Pero ya desde el juego contra España los caboverdianos habían demostrado tener muy poco respeto por las camisetas con estrellitas, fueran frescas o añejas. Si contra España había demostrado que podían pasar 90 minutos sin recibir goles gracias a San Vizinha, su portero milagroso, luego de los tanteos de costumbre Cabo Verde metió la pelota en la portería de los fanáticos del mate. Los uruguayos debieron sentirse como aquel soldado americano atravesado por una lanza vietnamita en Apocalypsis Now. "¿Eh, pero esta gente mete goles?" debieron preguntarse los uruguayos.
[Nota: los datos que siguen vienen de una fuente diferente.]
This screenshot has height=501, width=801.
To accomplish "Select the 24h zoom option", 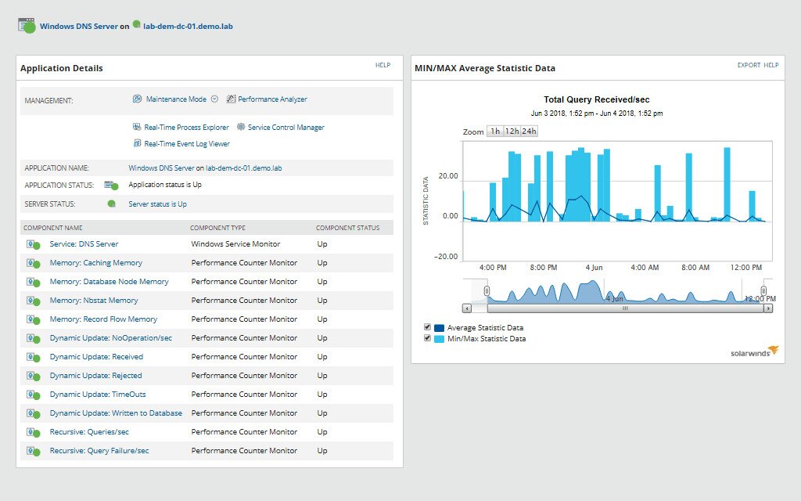I will tap(530, 132).
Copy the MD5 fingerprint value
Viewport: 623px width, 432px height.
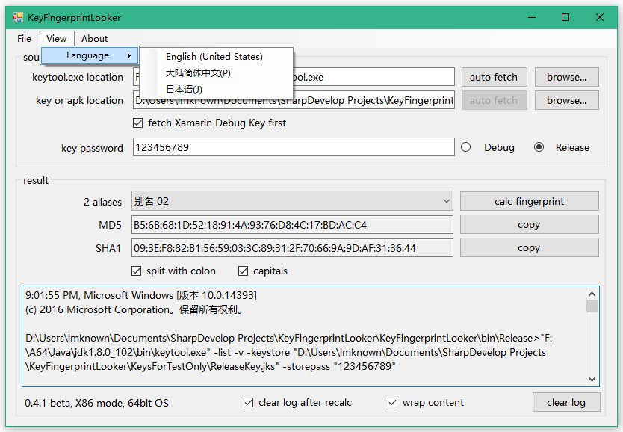click(529, 224)
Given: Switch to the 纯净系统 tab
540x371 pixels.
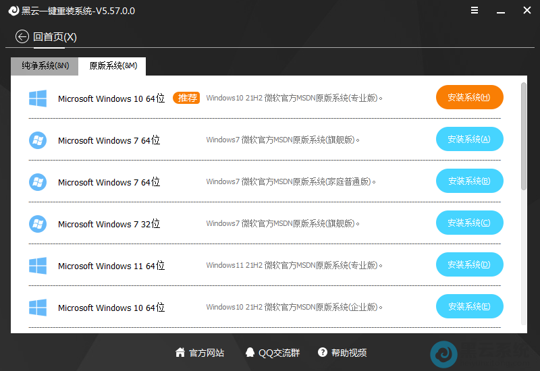Looking at the screenshot, I should pos(45,66).
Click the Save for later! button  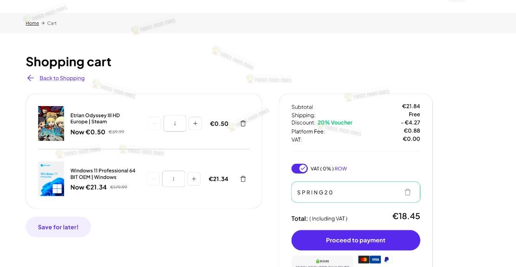tap(58, 227)
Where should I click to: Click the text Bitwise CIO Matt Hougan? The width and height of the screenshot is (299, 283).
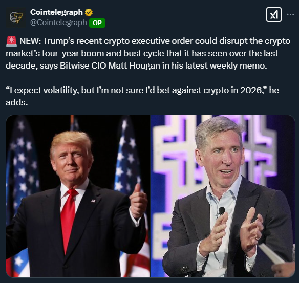coord(110,66)
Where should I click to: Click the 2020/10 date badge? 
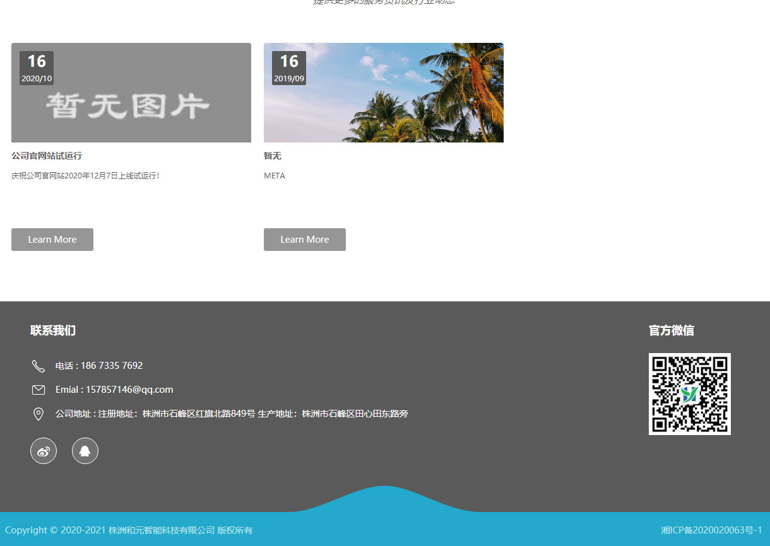coord(37,68)
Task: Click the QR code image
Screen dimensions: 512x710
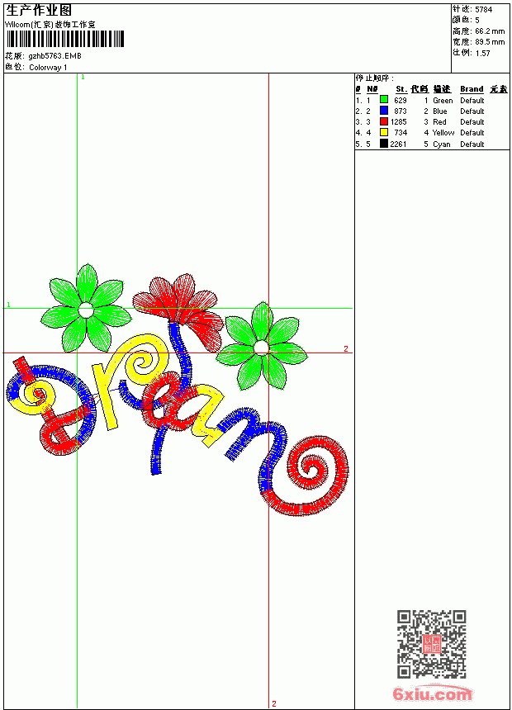Action: [432, 644]
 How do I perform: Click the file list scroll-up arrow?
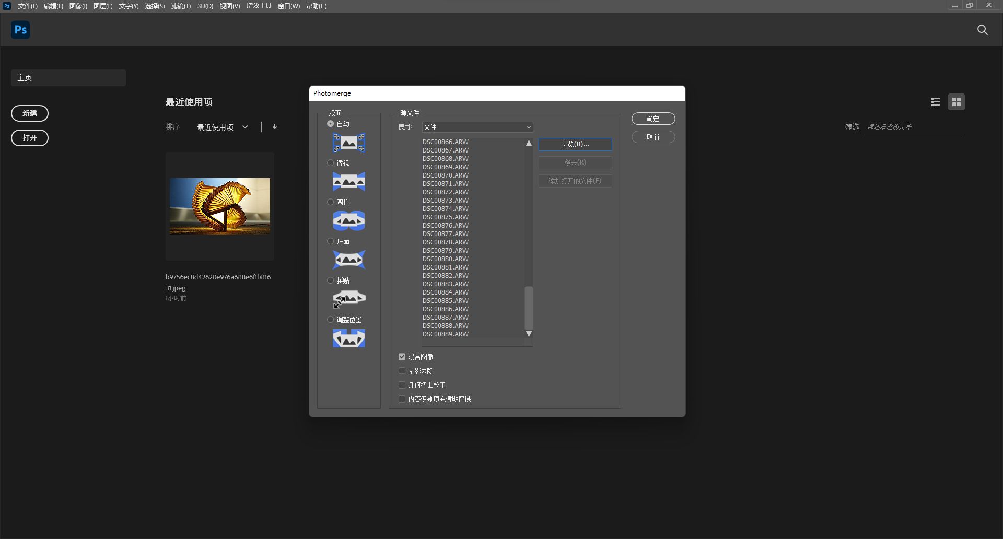coord(529,143)
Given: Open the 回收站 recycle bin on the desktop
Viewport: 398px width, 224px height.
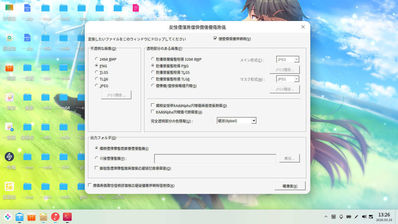Looking at the screenshot, I should tap(10, 38).
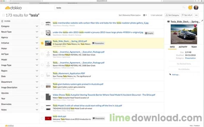This screenshot has height=127, width=204.
Task: Switch to the Team tab
Action: [194, 47]
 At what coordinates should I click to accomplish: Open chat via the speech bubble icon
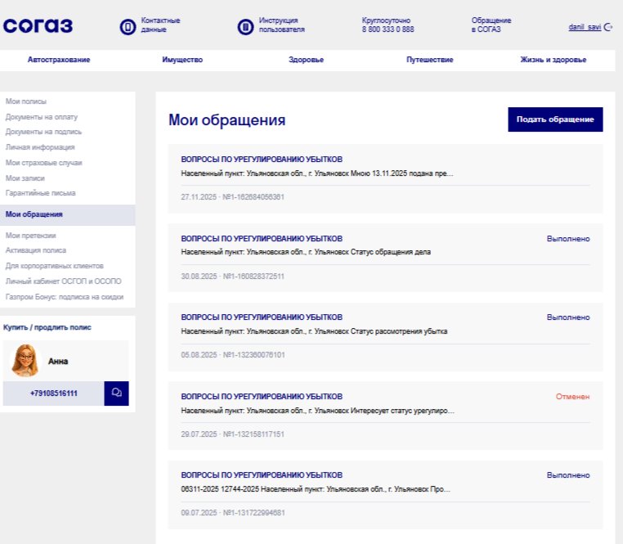116,393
Esos que presumen de ser el país más pequeño que ha ganado un mundial (y hasta dos) acababan de recibir un gol de un país ocho veces más chiquito en su primera incursión en un mundial.

Los fans del mate se avivaron y aprovechando que los contrarios tenían un jugador en el piso empataron el juego con un gol de Araujo y ya que estaban en eso Canobbio los puso arriba con otro gol. Ya todo volvía a ser como ha sido siempre con las camisetas con estrellitas pasándole por encima a las camisetas novatas. Pero en la confianza está el peligro y en una salida del portero Muslera que hizo parecer la de la Caperucita Roja un dechado de prudencia un tal Hélio Varela marcó el gol del empate a puerta vacía. Lo que le siguió fue la desesperación de las camisetas uruguayas ante el peligro de quedarse fuera del mundial por culpa de una camiseta debutante pero sucede que las camisetas deben tener jugadores dentro y este año, con algunas excepciones parecían pasear vacías por el campo. Nada que ver con los Luis Suárez, Cavani y Forlán de hace unos años, para no hablar de Obdulio Vareal, el capitán del Maracanazo.

Ahora la única opción que le queda a Uruguay para seguir en el mundial al menos una ronda más será ganarle a España que acaba de despertarse con cuatro goles a Arabia Saudita. Y para eso necesitan bastante más que una camiseta.